Sorption of Eu(III) on quartz at high salt concentrations

Abstract

Sorption of Eu(III) onto quartz from highly saline solutions (up to 5 M NaCl) for pHc 2–9 ha s been studied by measuring sorption edges. The acid-base titrations of the silica surface suggest the rather unusual presence of two different sites that has been the object of recent discussions in the literature. Europium uptake results show the usual behaviour with a steep pH-edge and nearly complete removal at sufficiently high pH. Previous spectroscopic data on this system suggest the presence of two bidentate surface complexes with different proton stoichiometry. Based on this, a self-consistent Surface Complexation Model (SCM) was fitted to the full set of experimental data, from 0.1 to 5 M NaCl, using a coupled Pitzer/surface complexation approach. The Pitzer model was applied to aqueous species. A Basic Stern Model was used for interfacial electrostatics of the system, which includes ion-specific effects via ion-pair formation. Parameter fitting was done using the general parameter estimation software UCODE coupled to a modified version of FITEQL2 involving separate calculations of the respective ionic strength corrections.
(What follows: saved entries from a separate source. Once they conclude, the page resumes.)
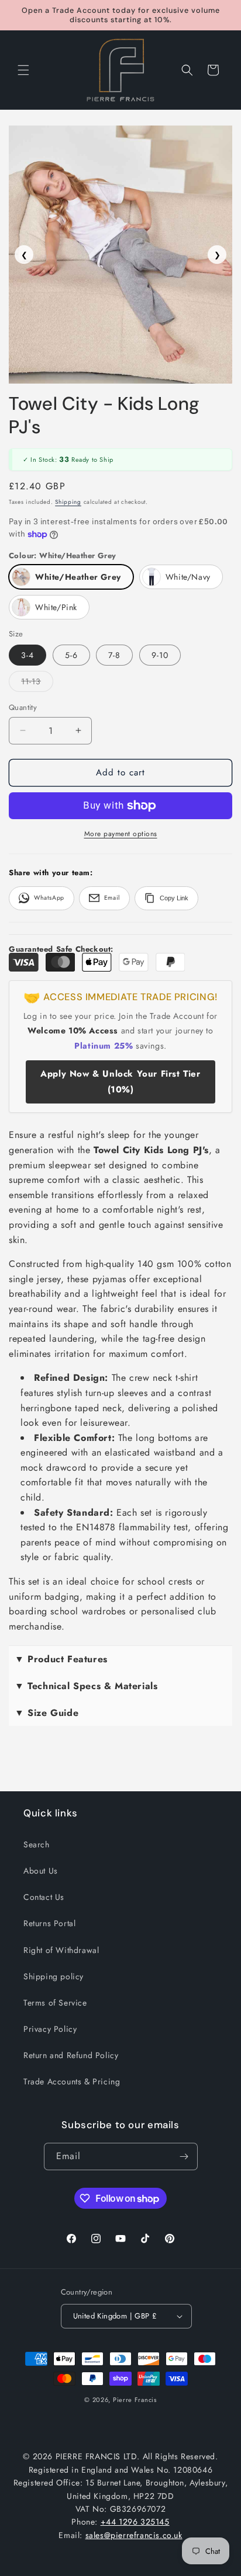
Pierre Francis (135, 2399)
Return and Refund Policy (70, 2055)
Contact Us (43, 1897)
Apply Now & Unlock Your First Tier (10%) (120, 1081)
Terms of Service (55, 2002)
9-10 (160, 655)
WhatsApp (49, 897)
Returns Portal (49, 1923)
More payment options (120, 834)
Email (112, 897)
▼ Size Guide (46, 1712)
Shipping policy (53, 1976)
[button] (23, 70)
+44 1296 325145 (135, 2522)
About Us (40, 1871)
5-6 (71, 655)
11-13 (37, 683)
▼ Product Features (61, 1659)
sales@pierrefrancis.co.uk (134, 2535)
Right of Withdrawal (61, 1950)
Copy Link (174, 897)
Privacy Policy (50, 2029)
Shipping (68, 501)
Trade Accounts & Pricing (71, 2081)
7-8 (114, 655)
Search (36, 1844)
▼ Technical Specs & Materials (86, 1686)
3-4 (27, 655)
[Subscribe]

At high ionic strength (>1 M), the surface potential is strongly screened by ion-pair formation and the diffuse layer potential is negligibly low, which justifies the extension of the standard electrostatic model to these harsh conditions. Overall, our model is able to describe the full set of analysed data. To the knowledge of the authors this is the first comprehensive work studying solid surface titrations and cation uptake up to high salt levels and applying electrostatics models to describe the solid interface at these particular conditions. It is expected that these first systematic data acquisition along with the detailed modelling can serve as a benchmark for the modelling of future studies on sorption in highly saline systems.